EL NACIONAL - Martes 14 de Agosto de 2012 Escenas/2
Ramón Vásquez Brito
ESTO ES LO QUE HAY
ARTES VISUALES
LORENA GONZÁLEZ
La semana pasada nos enteramos con tristeza de la desaparición física del maestro Ramón Vásquez Brito. Oriundo del estado Nueva Esparta se destaca desde muy pequeño por una predilección hacia la vida contemplativa al pasar muchas horas en silencio frente al mar.
Aunque en aquella época no se tenía acceso en «la isla» a las herramientas necesarias para el trabajo con las artes plásticas, el pintor contaba que su padre siempre le inspiró el compromiso pictórico con el paisaje vivido, consiguiendo los materiales que necesitara para comenzar a desarrollarse en lo que sería uno de sus principales oficios de vida: la pintura.
La noticia de su muerte me conmocionó de un modo muy particular. Hace varios años, a pesar de estar sumergida en fervorosas discusiones y problemáticas del arte actual, me encomendaron un texto sobre su obra para la colección editorial de artistas venezolanos que llevó a cabo Iartes. Preocupada por considerarlo distante de mis expectativas para aquel entonces, dudé en aceptar. La editora me convenció. A ello se le unió la coincidencia de un viaje a la isla de Margarita que alivió las inquietudes y propició el destino común. Tomé mi maleta y me fui a buscarlo en medio del mar.
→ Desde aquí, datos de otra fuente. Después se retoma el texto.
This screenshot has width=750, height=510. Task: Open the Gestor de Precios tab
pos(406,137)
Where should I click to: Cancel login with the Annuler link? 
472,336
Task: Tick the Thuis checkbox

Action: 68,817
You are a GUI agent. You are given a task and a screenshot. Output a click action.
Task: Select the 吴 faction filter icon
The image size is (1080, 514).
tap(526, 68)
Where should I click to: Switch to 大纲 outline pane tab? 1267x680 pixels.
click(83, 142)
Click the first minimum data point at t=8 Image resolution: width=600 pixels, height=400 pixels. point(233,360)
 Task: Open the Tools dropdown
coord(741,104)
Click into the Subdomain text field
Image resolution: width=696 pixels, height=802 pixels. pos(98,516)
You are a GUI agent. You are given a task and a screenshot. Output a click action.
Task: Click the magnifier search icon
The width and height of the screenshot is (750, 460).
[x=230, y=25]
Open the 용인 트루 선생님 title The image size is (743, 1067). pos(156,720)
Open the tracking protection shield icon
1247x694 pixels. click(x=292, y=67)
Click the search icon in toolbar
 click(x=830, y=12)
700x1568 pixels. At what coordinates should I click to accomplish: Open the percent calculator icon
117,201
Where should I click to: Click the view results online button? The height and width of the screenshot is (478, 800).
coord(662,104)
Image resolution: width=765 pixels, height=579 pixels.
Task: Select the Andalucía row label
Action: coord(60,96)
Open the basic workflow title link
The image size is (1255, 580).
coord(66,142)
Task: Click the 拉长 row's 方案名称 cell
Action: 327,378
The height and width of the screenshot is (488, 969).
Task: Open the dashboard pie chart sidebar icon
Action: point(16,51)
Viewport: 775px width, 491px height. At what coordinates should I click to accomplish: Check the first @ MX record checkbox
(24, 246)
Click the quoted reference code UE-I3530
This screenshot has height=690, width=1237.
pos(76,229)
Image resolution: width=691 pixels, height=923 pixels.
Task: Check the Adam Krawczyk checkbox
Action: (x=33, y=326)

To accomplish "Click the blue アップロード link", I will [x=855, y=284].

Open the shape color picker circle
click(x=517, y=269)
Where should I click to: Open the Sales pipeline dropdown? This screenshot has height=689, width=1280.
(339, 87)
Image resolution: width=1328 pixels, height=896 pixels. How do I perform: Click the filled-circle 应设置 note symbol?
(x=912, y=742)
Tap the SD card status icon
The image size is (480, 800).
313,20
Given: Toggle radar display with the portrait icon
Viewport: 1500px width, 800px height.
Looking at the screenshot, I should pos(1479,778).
Tal vez una de las cosas que más he agradecido en mi vida fue no detenerme en aquella tonta duda que sentí. Cuando nos encontramos, ya el maestro tenía 84 años de edad y vivía con su hijo mayor en la tierra natal luego de la aventura caraqueña, la docencia en la Escuela de Artes Plásticas y Aplicadas, los caminos por la abstracción geométrica, el informalismo, el cubismo, el Premio Nacional del año 1950 con la obra Placidez y la Bienal de Venecia en el año 1962. Esa mañana me recibió con una sosegada amabilidad. Vestido para la ocasión y con un dulce entusiasmo me habló de su vida y sus anécdotas, paseamos por la casa como por los pasillos de un pequeño museo personal, lo que fijó tras cada obra el relato de una nueva etapa de investigación.
Mientras conversábamos colocó algunos discos de cuando fue cantante con el Trío Cantaclaro, experiencia que todos los días a las 7:00 am lo llevó a convertirse en una de las estrellas de la Radiodifusora de Venezuela, ese otro oficio artístico que siempre celebraba y que tanto compartió con la pintura.
En el taller, aunque un poco débil de salud, todavía trabajaba. «Fíjate que sigo pintando. Es que la verdad no puedo vivir sin pintar».
Reíamos con un aromático café entre las manos mientras sonaba el rítmico disco de vinilo. En efecto, al fondo del cuarto y a la vez que nos bañaba una oscilante luz, había un caballete con marcas recientes junto a una mesa llena de herramientas con frascos, tablas, recipientes y pinceles de todos los tamaños. Ambos, tanto la mesa como el caballete, goteaban por las bases los frescos deslices de los colores usados: pinturas que en caída libre rememoraban con sonora insistencia los mismos blancos, verdes, dorados y azules de ese océano infinito, brillante y silente de sus piezas.
Pasión por un elemento ignoto que desde el inicio encaminó los pasos de su vida y que de seguro seguirá vibrando en los vaivenes cromáticos de cada una de sus obras.